Marlene Bruckner wasn’t surprised when she found out her 10-year-old son needed braces. By age seven, Nicholas already had a massive overbite, and his baby teeth were visibly crooked. But, worried about his age and the costs associated with the procedure, Bruckner wanted to wait until Nicholas was older to get him into an orthodontist’s chair. “His orthodontist said if I didn’t do this procedure by the time he was 16 years old, they would have to break his jaw to fix it,” says Bruckner.

The Canadian Association of Orthodontists reports that in 2012, approximately 450,000 Canadian kids saw an orthodontist. That’s up by 50,000 in 2004. But that doesn’t mean our teeth are worse off than they were a decade ago—we’re just more (self) conscious of them.“It used to be you only got braces if the teeth looked crazy,” explains Helene Grubisa, the past president of the Canadian Association of Orthodontists, in Oakville, Ont. “Now parents are more concerned about correcting their kids’ bite so they won’t need braces as adults.”

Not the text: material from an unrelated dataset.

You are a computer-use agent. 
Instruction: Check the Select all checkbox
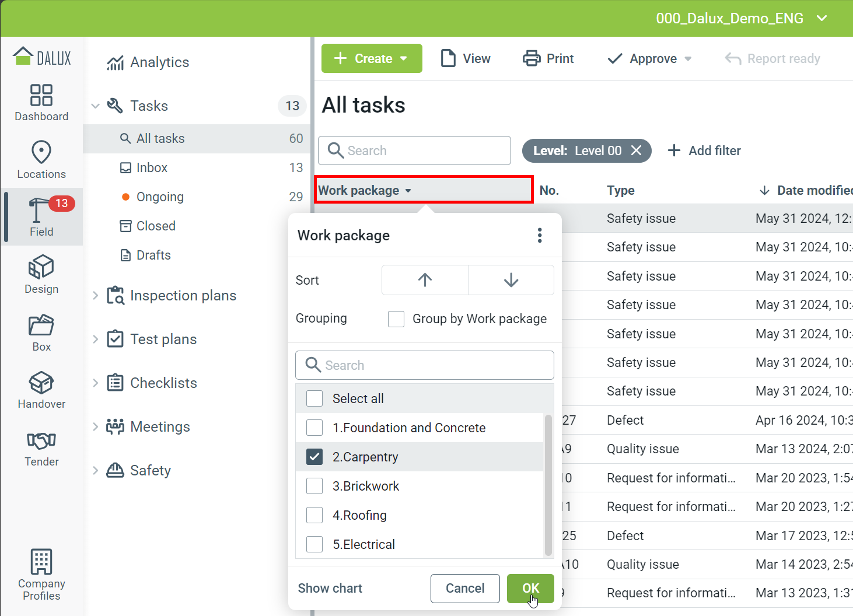[314, 398]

So what exactly do you need to know before going ahead with this lengthy procedure?

When to start
Dentists sometimes refer kids to orthodontists. Although it may seem early, the Canadian Association of Orthodontists recommends all kids have an assessment appointment by age seven, since this is the age when problems can be identified and intercepted. The state of your kid’s teeth will determine their next visit.“The visit doesn’t mean there will be anything to do yet, but sometimes you want to start treatment a bit earlier,” Grubisa says.

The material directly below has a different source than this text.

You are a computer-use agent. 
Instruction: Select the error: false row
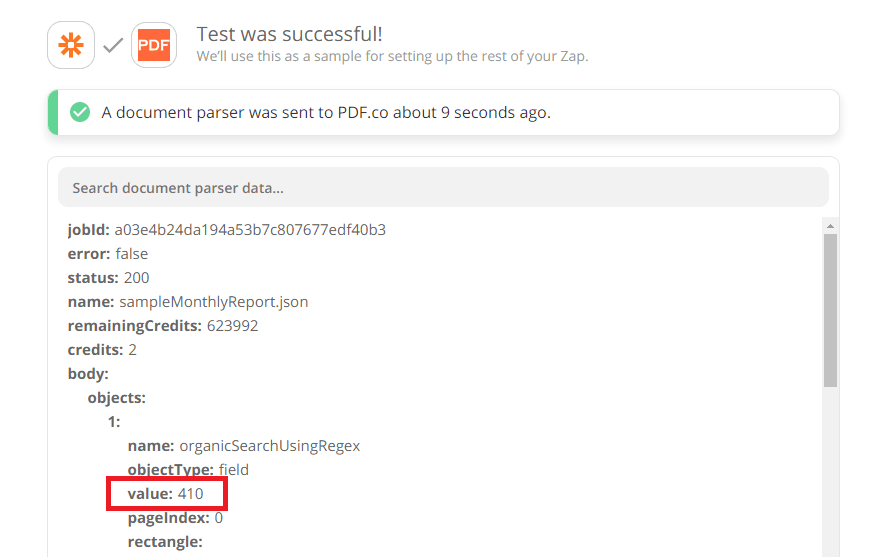107,254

However, orthodontists don’t always agree on whether early treatment is necessary. “It all comes down to different philosophies,” Grubisa explains. Get clarity by asking lots of questions. “If your orthodontist indicates treatment is needed as soon as possible, have them  explain why,” Grubisa suggests. “If, after that, you’re still unsure about whether the procedure is necessary, seek a second opinion.”

Who needs them
“Fixing the way in which the teeth fit together is the main functional reason for braces,” says Grubisa. They can help correct overbites, underbites or crossbites, which can lead to wear and tear on teeth and gums or cause uneven jaw development. Braces can also address cosmetic problems, including teeth that are crowded or spaced too far apart, extra or missing teeth, and issues caused by bad habits such as thumb-sucking, tongue thrusting and the early loss of permanent teeth. Some of these issues, such as  tongue thrusting and thumb-sucking, push the upper teeth forward, creating an overbite.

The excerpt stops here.